Martin is also a YouTube vlogger, a YouTube Content Strategist employed at Google, and the co-creator and former showrunner and co-host of "How to Adult," a YouTube educational channel produced by Vlogbrothers Hank and John Green.

== Biography ==

Raised in Bridgeport, West Virginia, Martin graduated in 2007 from the University of North Carolina School of the Arts School of Filmmaking, with the highest GPA in the school's history. He was inspired to write The End Games by his brother, Patrick, and their mutual love of zombie films.

From 2013 to 2016, Martin lived in Indianapolis to produce the YouTube channel “How to Adult” along with the channel's co-creator, Emma Mills. The pair sold the show and channel to John and Hank Green's online video company, Complexly, in 2017.

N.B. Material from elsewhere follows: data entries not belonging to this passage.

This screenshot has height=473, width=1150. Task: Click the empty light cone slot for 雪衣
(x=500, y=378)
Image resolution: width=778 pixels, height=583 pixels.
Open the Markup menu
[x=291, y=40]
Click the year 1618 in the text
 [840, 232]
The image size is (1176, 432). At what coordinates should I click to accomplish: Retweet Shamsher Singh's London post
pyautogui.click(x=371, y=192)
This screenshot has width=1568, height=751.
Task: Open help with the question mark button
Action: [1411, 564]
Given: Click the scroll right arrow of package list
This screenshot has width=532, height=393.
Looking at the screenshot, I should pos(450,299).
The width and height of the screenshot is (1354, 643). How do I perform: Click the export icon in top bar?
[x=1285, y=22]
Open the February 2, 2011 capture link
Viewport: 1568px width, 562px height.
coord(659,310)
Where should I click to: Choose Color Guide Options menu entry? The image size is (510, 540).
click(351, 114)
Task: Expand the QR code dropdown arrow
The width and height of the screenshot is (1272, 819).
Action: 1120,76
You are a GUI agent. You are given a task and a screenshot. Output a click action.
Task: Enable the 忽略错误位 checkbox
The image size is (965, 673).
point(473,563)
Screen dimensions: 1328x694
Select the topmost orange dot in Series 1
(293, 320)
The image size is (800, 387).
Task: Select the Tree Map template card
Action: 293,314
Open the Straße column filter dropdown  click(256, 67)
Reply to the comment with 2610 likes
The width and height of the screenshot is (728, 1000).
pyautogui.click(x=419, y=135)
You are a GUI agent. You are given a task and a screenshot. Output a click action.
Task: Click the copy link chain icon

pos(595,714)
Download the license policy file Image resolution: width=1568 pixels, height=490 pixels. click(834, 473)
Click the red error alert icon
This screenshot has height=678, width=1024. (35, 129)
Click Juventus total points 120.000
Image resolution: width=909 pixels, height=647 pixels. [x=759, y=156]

Martin currently resides in Los Angeles, where he is employed by Google as the Global YouTube Learning, Family, & Social Impact Content Strategist. As of October 2018, Martin has also begun work on his first thriller for adults, “as a hobby,” tentatively titled No Music in the Nightingale.

== Works ==

- The End Games (Balzer + Bray, imprint of HarperCollins, May 2013)
- Mr. Fahrenheit (Balzer + Bray, imprint of HarperCollins, April 19, 2016)

== Reception ==

In a starred review Booklist writes that The End Games is "a glimmer of postapocalyptic hope" and "the best of the undead bunch," praising its "relentless action, intelligence, and emotion.". VOYA, in a glowing review, calls it "a dynamo of a debut novel," "a tale of terror worthy of the early, great Stephen King." Booklist also named it Top Youth Horror Novel of 2013 and Martin its #1 "Insanely Talented First Novelists of 2013." John Green chose The End Games as the best YA novel of Summer 2013 and calls it "the zombie book I wish I could've written."

Mr. Fahrenheit likewise won critical plaudits, including a starred review from Booklist, which called the novel “Bradburian magic. This is The Day the Earth Stood Still by way of Something Wicked This Way Comes: campy but haunting, and about ray-gun-shooting monsters as much as it is about bittersweet broken dreams.” New York Times bestselling author Hank Green also praised the novel, stating, “[I]t’s wonderful. I love me some good alien stories! Action packed!”